You are viewing a plain text version of this content. The canonical link for it is here.

Posted to user@cassandra.apache.org by zangds <za...@ihep.ac.cn> on 2010/11/10 14:35:40 UTC

about key sorting and token partitioning

Hi,
I am using cassandra to store a message steam, and want to use timestamps (like yyyymmddhhMIss or something alike) as the keys.
So if I use RandomPartitioner, I will loose the order when using get_range_slices().
If I use OrderPreservingPartitioner, how should I configure cassandra to make load balance between the nodes?

Thanks!

2010-11-10 



zangds

Re: about key sorting and token partitioning

Posted by Peter Schuller <pe...@infidyne.com>.

> I am using cassandra to store a message steam, and want to use timestamps
> (like yyyymmddhhMIss or something alike) as the keys.
> So if I use RandomPartitioner, I will loose the order when using
> get_range_slices().
> If I use OrderPreservingPartitioner, how should I configure cassandra to
> make load balance between the nodes?

AFAIK there's no silver bullet to making the order preserving
partitioner easy to use w.r.t. node balancing in the situation you're
describing.

One thing to consider is to use the random partitioner (for its
simplicity in managing the cluster) and use a granular subset of the
timestamp as the row key. For example, you could have the row key be
yyyymmddhh to get an entire hour per row.

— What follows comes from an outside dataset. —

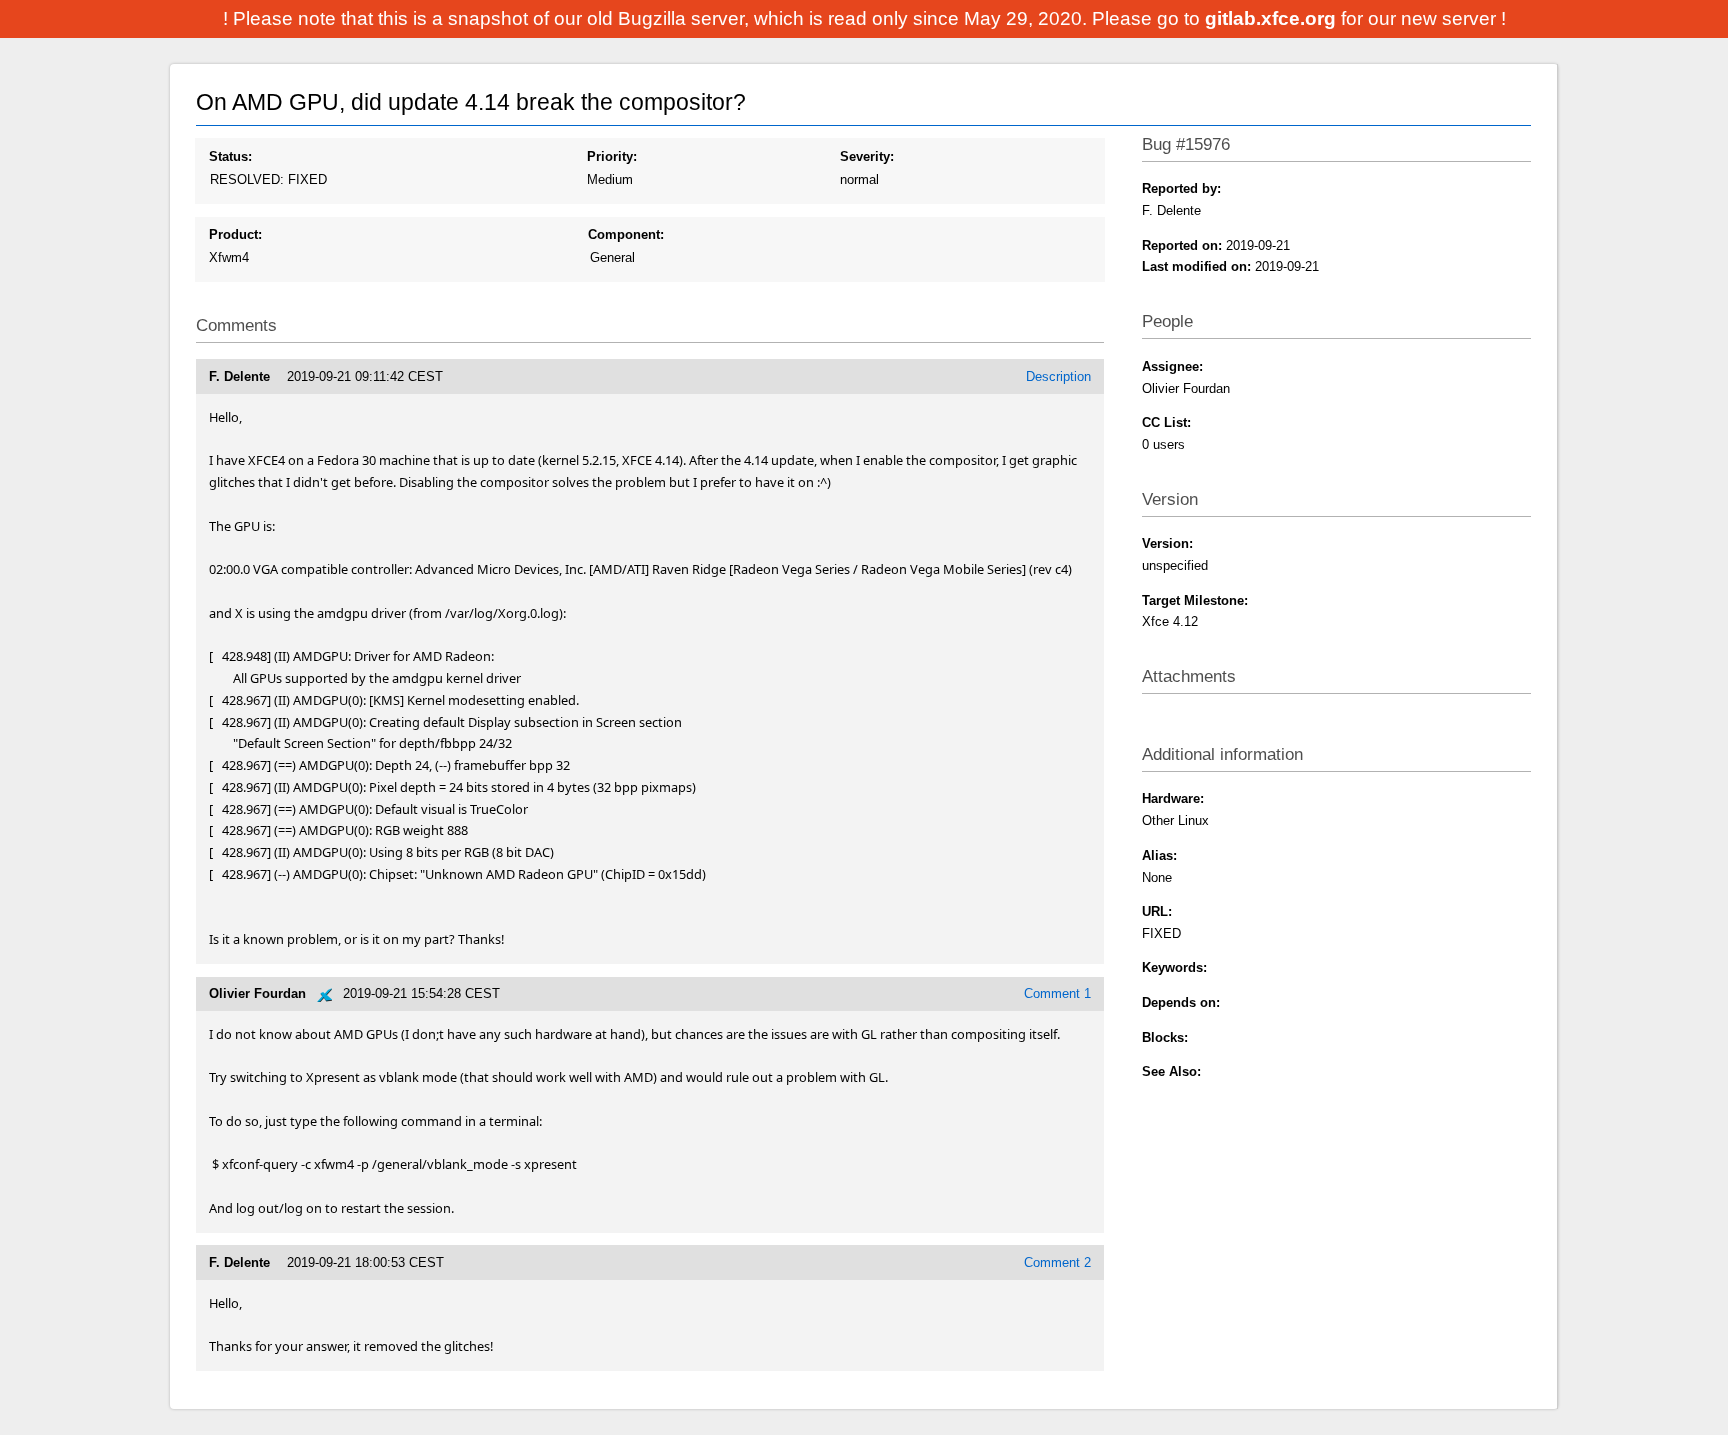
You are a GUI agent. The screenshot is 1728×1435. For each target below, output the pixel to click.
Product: (235, 234)
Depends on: (1181, 1002)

A reasonable granularity would depend on your use-case; but the idea
is to be able to take advantage of the simplicity of using the random
partitioner, while having reasonable efficiency on range slices by
making each row contain a pretty large range such that any additional
overhead in jumping across nodes is negligible in comparison to the
other work done.

-- 
/ Peter Schuller